The success of offshore wind auctions in Europe, and recently the U.S., has spurred leaseholders to offer new areas of seabed up for development. But a catch awaits bidders in the next generation of offshore wind leases.
Almost all offshore development has happened in waters up to around 100 feet deep. Areas now under consideration could be up to twice that depth, stretching the limits of what can be achieved with today’s foundation designs.
In April this year, the Bureau of Ocean Energy Management (BOEM) announced a high-level assessment of all waters off the U.S. Atlantic Coast for potential future offshore wind lease locations. Among its selection criteria was a water depth up to 60 meters, or around 200 feet.
And in November, the Crown Estate, which manages offshore wind leases in the U.K., extended a preselection of areas for the country’s fourth round of auctions to include waters up to 60 meters, a 10-meter (33-foot) increase on previous proposals.
The leasing body said the increase came “after feedback from industry confirmed appetite for development of fixed foundation turbines beyond the 50 meters initially proposed.”
But it is still not entirely clear how the offshore wind industry will plumb such depths. The water columns envisioned in upcoming lease areas could be equivalent in height to a 20-story building.
If the preferred foundation for use in these depths is a monopile, which is currently used in four out of five offshore wind projects, then it may have to go much deeper into the seabed to maintain stability.
In 2017, a study of 30 monopile-based offshore wind farms conducted by the Polytechnic University of Madrid found that only a couple had water depths of more than 100 feet, and the maximum was only 105.
However, some of the monopiles used in the plants surveyed were already more than 200 feet long.
The U.K.’s 25-meter (82-foot) deep London Array, for example, was estimated to have foundations buried 60 meters (197 feet) into the seabed, giving its monopiles a total length of 85 meters (almost 280 feet).
At least four other projects had monopiles of 70 meters (230 feet) or longer. And monopile makers are now gearing up to take on depths roughly twice as great as the accepted maximum at the beginning of the decade.
Companies such as EEW of Germany are pinning their deep-sea hopes on so-called XL monopiles, which are up to 33 feet in diameter.
There is merit in trying to extend these as far as possible, because even though their total weight increases with length, it decreases in proportion to the rated power of the turbine, essentially offering more watts per ton at greater depths.
At the Borssele I and II Offshore projects, monopile manufacturer Sif has been commissioned to build piles for water depths of up to 38 meters (125 feet), with production due to start next year.
But research in 2015 by the University of Strathclyde in Glasgow concluded that even these massive monopiles would not be cost-effective in water depths of more than 40 meters or 130 feet.
And many experts believe that at greater depths it will make sense to move to an alternative design, such as jacket foundations.
“You’re going to see a switch because the water depths are increasing,” said Søren Lassen, offshore wind analyst at Wood Mackenzie Power & Renewables. “Jackets are coming into this space.”
This does not mean monopiles are out of the question for depths beyond 130 feet, though.
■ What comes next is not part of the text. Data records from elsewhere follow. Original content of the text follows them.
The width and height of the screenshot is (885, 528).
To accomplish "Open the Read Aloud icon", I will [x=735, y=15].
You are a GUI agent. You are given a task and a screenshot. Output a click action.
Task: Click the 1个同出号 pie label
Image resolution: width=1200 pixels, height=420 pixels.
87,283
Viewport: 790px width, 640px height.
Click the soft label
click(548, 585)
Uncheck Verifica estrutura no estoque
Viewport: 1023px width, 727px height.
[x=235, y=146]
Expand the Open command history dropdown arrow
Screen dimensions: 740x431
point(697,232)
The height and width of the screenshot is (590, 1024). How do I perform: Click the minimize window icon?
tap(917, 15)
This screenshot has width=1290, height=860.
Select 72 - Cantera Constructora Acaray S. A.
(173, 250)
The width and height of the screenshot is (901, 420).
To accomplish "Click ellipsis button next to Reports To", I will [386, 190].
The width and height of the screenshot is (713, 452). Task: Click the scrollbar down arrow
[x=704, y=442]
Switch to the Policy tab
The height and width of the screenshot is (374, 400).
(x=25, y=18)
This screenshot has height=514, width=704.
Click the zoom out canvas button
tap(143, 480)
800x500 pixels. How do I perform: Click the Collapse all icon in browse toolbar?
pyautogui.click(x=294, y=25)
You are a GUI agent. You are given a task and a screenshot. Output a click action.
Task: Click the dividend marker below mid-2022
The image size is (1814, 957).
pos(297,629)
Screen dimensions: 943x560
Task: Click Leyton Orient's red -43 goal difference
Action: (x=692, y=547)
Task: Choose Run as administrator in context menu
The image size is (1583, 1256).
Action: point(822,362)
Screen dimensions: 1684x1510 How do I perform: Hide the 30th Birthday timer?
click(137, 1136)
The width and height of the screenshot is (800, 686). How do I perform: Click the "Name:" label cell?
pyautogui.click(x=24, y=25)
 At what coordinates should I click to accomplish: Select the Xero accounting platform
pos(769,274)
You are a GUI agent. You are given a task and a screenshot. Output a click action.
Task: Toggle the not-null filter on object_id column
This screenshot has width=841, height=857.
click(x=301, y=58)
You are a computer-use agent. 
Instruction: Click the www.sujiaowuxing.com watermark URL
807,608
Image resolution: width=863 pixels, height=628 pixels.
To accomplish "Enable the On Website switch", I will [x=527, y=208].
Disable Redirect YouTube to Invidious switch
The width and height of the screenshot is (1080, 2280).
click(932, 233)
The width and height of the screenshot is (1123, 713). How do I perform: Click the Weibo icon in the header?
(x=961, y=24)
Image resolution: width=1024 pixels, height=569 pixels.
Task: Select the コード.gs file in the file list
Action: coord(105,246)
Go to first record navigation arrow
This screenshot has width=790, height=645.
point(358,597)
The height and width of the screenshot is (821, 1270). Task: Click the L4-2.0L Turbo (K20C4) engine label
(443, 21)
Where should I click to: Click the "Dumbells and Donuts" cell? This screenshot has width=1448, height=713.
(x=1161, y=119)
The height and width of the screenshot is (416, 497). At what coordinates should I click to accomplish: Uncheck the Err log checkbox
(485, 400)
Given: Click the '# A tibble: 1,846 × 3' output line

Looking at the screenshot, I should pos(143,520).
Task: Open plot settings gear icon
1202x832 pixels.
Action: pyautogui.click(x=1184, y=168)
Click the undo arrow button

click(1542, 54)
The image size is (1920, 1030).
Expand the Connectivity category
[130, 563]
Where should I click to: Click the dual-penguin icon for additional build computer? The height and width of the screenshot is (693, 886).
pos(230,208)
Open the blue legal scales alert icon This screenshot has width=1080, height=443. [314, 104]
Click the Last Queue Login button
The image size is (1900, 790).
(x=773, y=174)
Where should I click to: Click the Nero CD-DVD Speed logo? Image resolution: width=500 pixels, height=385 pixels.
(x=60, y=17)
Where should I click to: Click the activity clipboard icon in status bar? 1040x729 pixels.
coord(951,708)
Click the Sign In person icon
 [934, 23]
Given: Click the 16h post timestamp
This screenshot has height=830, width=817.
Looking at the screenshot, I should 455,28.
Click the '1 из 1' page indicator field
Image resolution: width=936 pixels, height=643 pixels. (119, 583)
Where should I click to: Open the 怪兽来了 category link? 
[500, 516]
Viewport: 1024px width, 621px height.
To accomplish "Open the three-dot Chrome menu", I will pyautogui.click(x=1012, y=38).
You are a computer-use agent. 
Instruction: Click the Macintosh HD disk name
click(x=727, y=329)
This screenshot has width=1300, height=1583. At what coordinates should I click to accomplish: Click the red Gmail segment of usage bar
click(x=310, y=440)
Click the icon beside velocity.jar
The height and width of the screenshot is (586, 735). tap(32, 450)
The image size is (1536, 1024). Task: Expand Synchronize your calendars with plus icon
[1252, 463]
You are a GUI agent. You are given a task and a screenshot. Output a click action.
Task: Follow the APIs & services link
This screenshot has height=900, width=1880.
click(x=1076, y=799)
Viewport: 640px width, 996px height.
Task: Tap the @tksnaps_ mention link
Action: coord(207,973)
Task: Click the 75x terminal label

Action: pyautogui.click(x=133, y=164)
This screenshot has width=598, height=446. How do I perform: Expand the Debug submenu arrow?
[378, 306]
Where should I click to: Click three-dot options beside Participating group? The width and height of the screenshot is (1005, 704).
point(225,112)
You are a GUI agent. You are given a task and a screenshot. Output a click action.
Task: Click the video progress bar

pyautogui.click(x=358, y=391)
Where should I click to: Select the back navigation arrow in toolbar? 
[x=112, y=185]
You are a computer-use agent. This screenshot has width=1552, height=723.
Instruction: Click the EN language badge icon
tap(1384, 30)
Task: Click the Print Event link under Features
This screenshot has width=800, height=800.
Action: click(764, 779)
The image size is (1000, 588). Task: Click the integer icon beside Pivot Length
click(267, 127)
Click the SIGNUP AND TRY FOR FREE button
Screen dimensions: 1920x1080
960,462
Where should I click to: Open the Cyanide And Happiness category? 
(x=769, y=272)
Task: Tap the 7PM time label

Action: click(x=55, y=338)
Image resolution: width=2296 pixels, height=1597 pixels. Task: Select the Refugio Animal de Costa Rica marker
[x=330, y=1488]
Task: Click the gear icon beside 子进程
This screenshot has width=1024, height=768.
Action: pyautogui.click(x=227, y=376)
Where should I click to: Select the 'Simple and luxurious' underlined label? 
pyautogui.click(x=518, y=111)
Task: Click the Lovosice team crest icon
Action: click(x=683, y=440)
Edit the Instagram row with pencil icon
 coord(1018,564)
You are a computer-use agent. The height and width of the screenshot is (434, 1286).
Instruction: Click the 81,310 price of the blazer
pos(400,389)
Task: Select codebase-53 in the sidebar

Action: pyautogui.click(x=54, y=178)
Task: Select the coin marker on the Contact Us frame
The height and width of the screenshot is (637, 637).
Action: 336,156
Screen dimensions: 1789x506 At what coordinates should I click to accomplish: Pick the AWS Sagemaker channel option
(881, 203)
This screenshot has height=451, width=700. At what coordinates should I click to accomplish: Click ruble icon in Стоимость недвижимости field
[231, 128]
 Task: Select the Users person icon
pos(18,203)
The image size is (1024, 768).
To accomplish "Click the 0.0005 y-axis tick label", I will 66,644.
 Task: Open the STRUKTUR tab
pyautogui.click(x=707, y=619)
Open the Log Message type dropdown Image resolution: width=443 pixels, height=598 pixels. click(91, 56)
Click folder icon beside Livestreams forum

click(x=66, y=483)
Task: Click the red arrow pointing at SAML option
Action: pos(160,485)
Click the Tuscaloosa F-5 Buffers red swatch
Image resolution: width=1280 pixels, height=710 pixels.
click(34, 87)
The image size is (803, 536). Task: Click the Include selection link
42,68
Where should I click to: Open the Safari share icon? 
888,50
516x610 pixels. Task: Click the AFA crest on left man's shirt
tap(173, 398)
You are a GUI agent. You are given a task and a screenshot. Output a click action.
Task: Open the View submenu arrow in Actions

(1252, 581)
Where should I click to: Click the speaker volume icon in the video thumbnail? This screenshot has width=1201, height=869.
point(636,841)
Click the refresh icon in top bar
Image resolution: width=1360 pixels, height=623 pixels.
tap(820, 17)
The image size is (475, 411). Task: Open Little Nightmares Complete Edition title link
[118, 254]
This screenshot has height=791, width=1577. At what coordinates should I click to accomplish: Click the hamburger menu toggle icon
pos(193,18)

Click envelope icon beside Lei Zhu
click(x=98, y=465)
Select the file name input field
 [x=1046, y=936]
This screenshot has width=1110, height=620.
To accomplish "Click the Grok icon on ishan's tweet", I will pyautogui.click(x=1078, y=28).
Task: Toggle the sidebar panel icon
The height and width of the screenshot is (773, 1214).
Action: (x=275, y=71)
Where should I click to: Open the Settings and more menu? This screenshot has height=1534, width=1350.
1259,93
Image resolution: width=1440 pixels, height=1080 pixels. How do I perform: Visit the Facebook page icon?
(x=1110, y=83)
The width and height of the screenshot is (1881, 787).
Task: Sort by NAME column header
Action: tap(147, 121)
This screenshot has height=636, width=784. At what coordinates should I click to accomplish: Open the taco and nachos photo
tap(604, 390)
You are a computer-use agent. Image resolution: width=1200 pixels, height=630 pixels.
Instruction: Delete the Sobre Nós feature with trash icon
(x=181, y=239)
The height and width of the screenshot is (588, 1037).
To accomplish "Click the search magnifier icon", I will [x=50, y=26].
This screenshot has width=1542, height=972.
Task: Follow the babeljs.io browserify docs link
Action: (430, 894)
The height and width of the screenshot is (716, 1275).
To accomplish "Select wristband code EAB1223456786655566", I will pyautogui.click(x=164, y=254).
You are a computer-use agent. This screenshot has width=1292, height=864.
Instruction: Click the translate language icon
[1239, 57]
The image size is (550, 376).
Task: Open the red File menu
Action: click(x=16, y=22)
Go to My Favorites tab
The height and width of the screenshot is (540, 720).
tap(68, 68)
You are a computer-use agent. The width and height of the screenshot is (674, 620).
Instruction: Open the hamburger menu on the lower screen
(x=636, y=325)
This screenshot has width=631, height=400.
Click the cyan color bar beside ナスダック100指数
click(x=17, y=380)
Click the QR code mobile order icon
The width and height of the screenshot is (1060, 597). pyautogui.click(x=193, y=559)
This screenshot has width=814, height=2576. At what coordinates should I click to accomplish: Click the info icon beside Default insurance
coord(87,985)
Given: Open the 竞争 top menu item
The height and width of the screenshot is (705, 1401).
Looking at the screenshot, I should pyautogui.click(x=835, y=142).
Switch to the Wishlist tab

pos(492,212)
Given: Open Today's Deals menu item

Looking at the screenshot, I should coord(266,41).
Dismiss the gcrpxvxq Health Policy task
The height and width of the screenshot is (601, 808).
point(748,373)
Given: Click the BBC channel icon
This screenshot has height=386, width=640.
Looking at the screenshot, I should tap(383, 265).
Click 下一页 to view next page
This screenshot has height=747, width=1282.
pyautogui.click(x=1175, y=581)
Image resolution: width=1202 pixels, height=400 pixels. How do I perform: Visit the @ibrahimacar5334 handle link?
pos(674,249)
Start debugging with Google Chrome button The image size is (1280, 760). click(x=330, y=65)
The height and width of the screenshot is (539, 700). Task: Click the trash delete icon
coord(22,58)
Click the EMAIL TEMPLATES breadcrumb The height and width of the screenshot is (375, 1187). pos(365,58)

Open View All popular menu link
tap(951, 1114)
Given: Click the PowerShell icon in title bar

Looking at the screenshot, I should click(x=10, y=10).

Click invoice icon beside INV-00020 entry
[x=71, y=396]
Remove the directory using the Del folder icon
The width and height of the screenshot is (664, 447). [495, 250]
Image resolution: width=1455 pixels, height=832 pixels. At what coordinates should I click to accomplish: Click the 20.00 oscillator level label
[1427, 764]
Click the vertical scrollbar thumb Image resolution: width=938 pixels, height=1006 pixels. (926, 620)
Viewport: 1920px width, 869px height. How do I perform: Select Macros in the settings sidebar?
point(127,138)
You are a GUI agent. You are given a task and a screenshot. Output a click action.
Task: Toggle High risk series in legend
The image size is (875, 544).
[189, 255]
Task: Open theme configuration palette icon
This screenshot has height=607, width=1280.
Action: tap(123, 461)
Manufacturers are continuing to optimize the XL concept, said Lassen, potentially extending the range of the technology.
“They said monopiles would never go up to 30 meters, then 40 meters, now maybe 50 meters,” he said.
And one thing that favors continued use of monopiles at greater depths is that the offshore wind industry supply chain, in Europe at least, is well set up to deliver the products.
This, ultimately, could be what keeps monopiles alive even when wind farms move out into 160-foot-plus waters in the latter half of the 2020s. “It’s not a technical challenge,” said Lassen. “It’s more of a cost thing.”